Over at The Space Review today, Jeff Foust writes that space enthusiasts have to avoid the Segway problem of overhype. On a related note, Bob Clarebrough says that space entrepreneurs need to be both visionary and customer focused.
Bigelow Aerospace seems to be making good progress in developing private orbital facilities (a key component of a spacefaring infrastructure). Alan Boyle has more.
A NASA center director has started a blog. It’s too bad there aren’t more Pete Wordens to replace existing NASA center directors. And speaking of Ames, it looks like they just lost a promising program, as a result of politics as usual.
Punish success, reward failure. Does this look like an agency that needs an emergency appropriation? If so, it’s only due to Congressional meddling and pork barreling.
This is why NASA will not get us back to the moon, or open up space.
Heinlein’s work is characterized by ordinary people cobbling together ordinary resources to do extraordinary things–like go to the moon. In Rocket Ship Galileo, three high school students and a nuclear physicist build a moon ship just because they can.

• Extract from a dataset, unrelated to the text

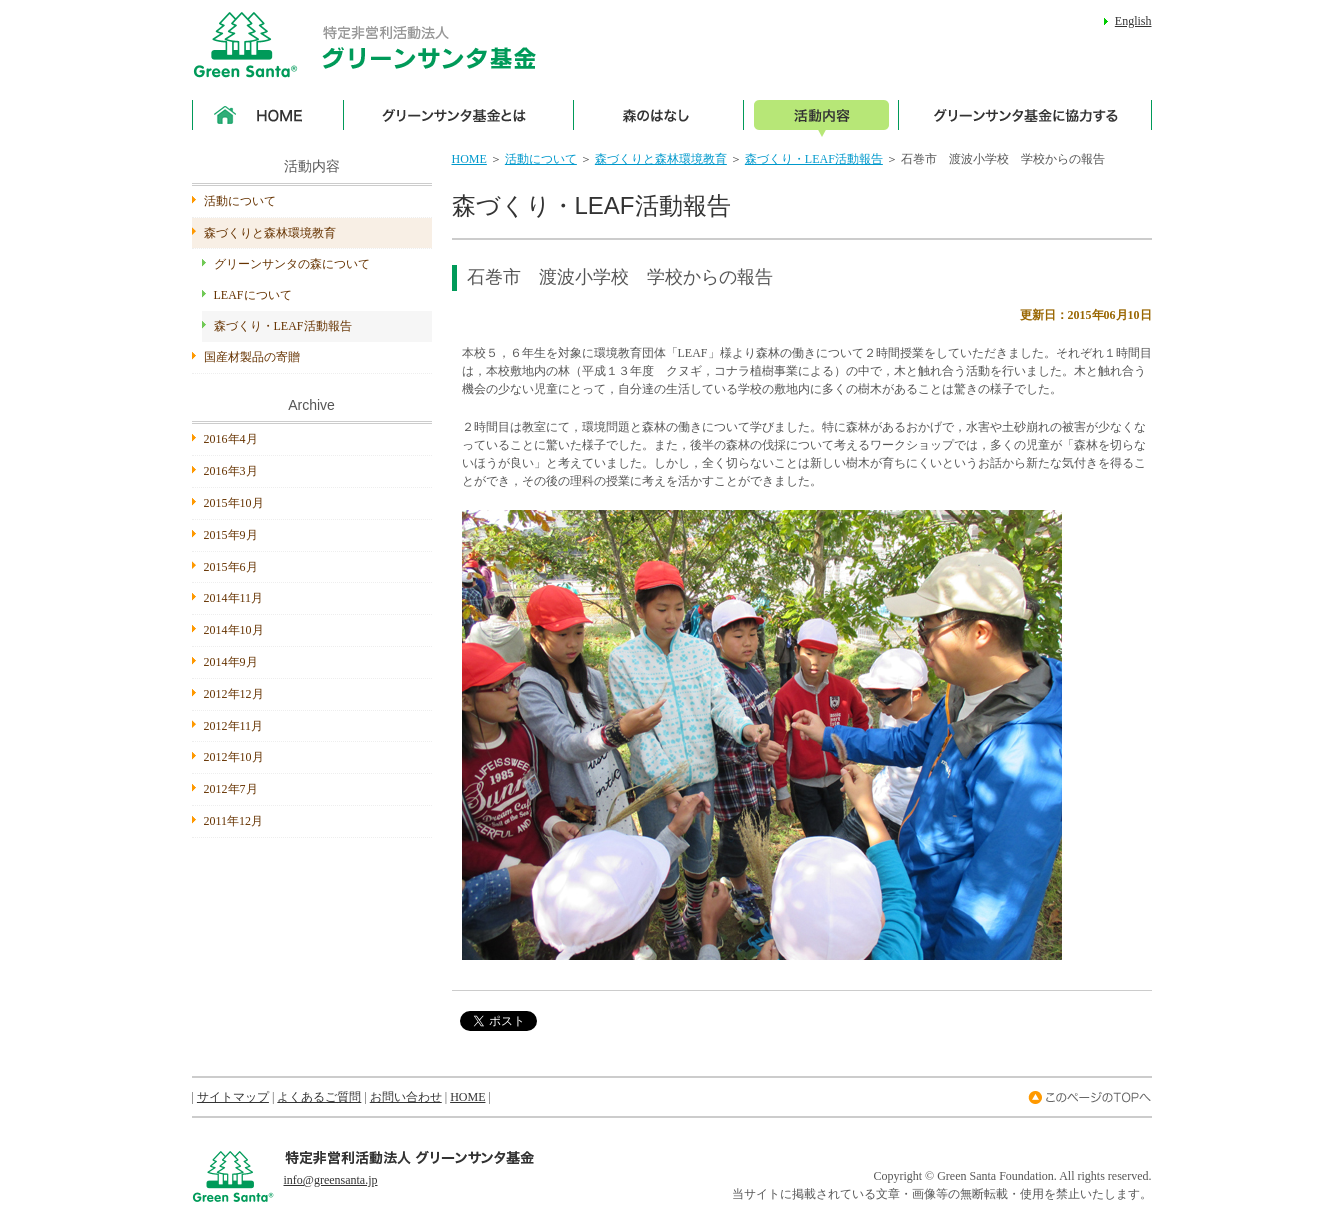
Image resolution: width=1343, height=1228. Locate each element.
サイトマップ (233, 1097)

It must have seemed possible in 1947, when that book came out. Then in the 1960s, NASA convinced everyone that only massive government programs could send people into space, and stories about people building spaceships in their back yards went by the wayside.
Now, finally, in the 21st century, science fact has caught up with the science fiction of the 1940s and 1950s. Private citizens are now building space ships for real, in large part because the winning of the Ansari X PRIZE proved it was possible.
The sad thing is that it could have been done much earlier, at least from a technological standpoint. It has been our own attitudes and policies holding us back.